### TEXTO
>>>

El país más puritano que existe ha sido también el que ha generado las obras más implacables a propósito del sistema que lo nutre. Los escritores estadounidenses de ficción han sido especialmente contundentes a la hora de diagnosticar las mentiras que tantas veces sostienen las distintas encarnaciones del poder. Siendo sinceros, como lectores debemos asumir que cualquier literatura nacional palidece ante la espléndida brutalidad con que los novelistas norteamericanos han juzgado a sus políticos, a sus magnates y a sus héroes. En un país construido sobre símbolos, esclavo de palabras pesadas como lápidas y dueño de retóricos sin rival, la literatura se ha encargado, obstinada y felizmente, de desacralizar parte de esas entelequias para mostrar, en su humana plenitud, las afrentas de los poderosos.

<<<

### TAREA 1
Indica si cada afirmación concuerda con el texto sobre la literatura estadounidense y el poder, respondiendo sí o no y citando literalmente las palabras que lo deciden. (a) Los escritores estadounidenses de ficción han sido especialmente contundentes al diagnosticar las mentiras del poder. (b) Otras literaturas nacionales superan a la norteamericana en la dureza con que juzgan a sus políticos. (c) La literatura ha procurado reforzar el carácter sagrado de los símbolos del país.
### TAREA 2
Prosigue el texto sobre la literatura estadounidense y el poder a partir de su última oración.

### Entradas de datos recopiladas
>>>

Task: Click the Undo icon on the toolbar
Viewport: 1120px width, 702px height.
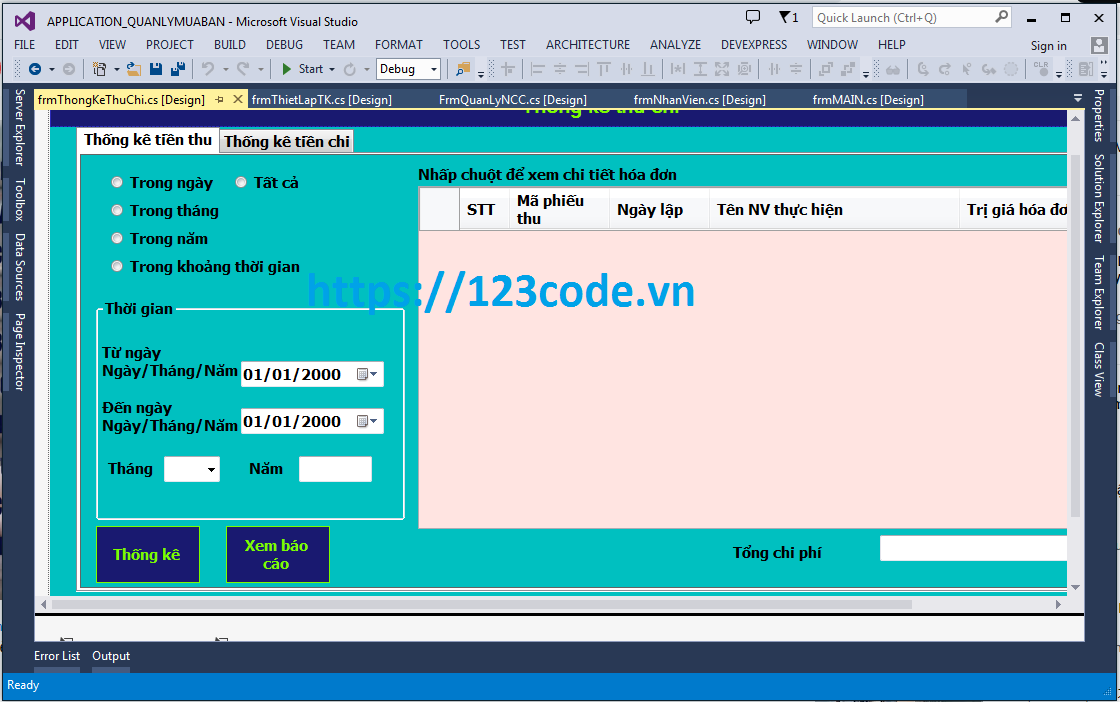Action: tap(208, 69)
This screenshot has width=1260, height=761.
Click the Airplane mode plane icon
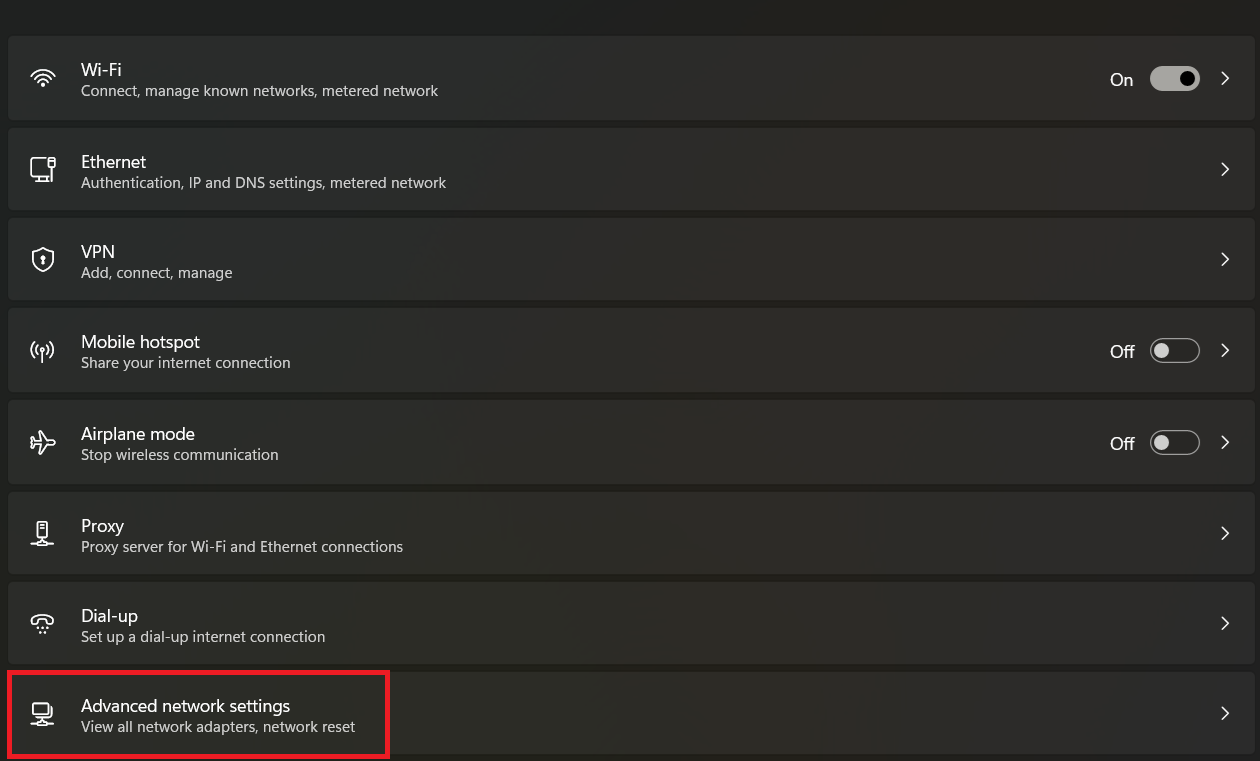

<<<

### TU RESPUESTA 1
(a) Sí: "Los escritores estadounidenses de ficción han sido especialmente contundentes a la hora de diagnosticar las mentiras que tantas veces sostienen las distintas encarnaciones del poder."
(b) No: "cualquier literatura nacional palidece ante la espléndida brutalidad con que los novelistas norteamericanos han juzgado a sus políticos".
(c) No: "la literatura se ha encargado, obstinada y felizmente, de desacralizar parte de esas entelequias".

### TU RESPUESTA 2
Esta relevancia de la literatura como acusación se ha apoyado en la sátira como forma privilegiada del discurso. Basta pensar en obras tan dispares en ambición y contenido como El plantador de tabaco, de John Barth, Vineland, de Thomas Pynchon, y Nuestra pandilla, de Philip Roth. O basta leer, con regocijo y asombro, La hoguera pública, de Robert Coover, para admirarse ante la osadía que puede alcanzar la novela en manos de un maestro. Publicada por Pálido Fuego, La hoguera pública se asoma a uno de los momentos más oscuros de la historia de Estados Unidos: la ejecución en 1953, en la silla eléctrica, del matrimonio formado por Julius y Ethel Rosenberg, acusados de espionaje atómico en beneficio de la Unión Soviética. Coover se sirve de este suceso para construir una apabullante novela sobre la Guerra Fría, los medios de comunicación y el maquiavelismo. El hallazgo de la obra es reconstruir dicha historia sirviéndose no solo de la mirada irónica e irreverente de un narrador que todo lo ve y sabe, sino prestando voz a algunos de los protagonistas de aquel periodo, caso del presidente Eisenhower y, sobre todo, del vicepresidente Richard Nixon.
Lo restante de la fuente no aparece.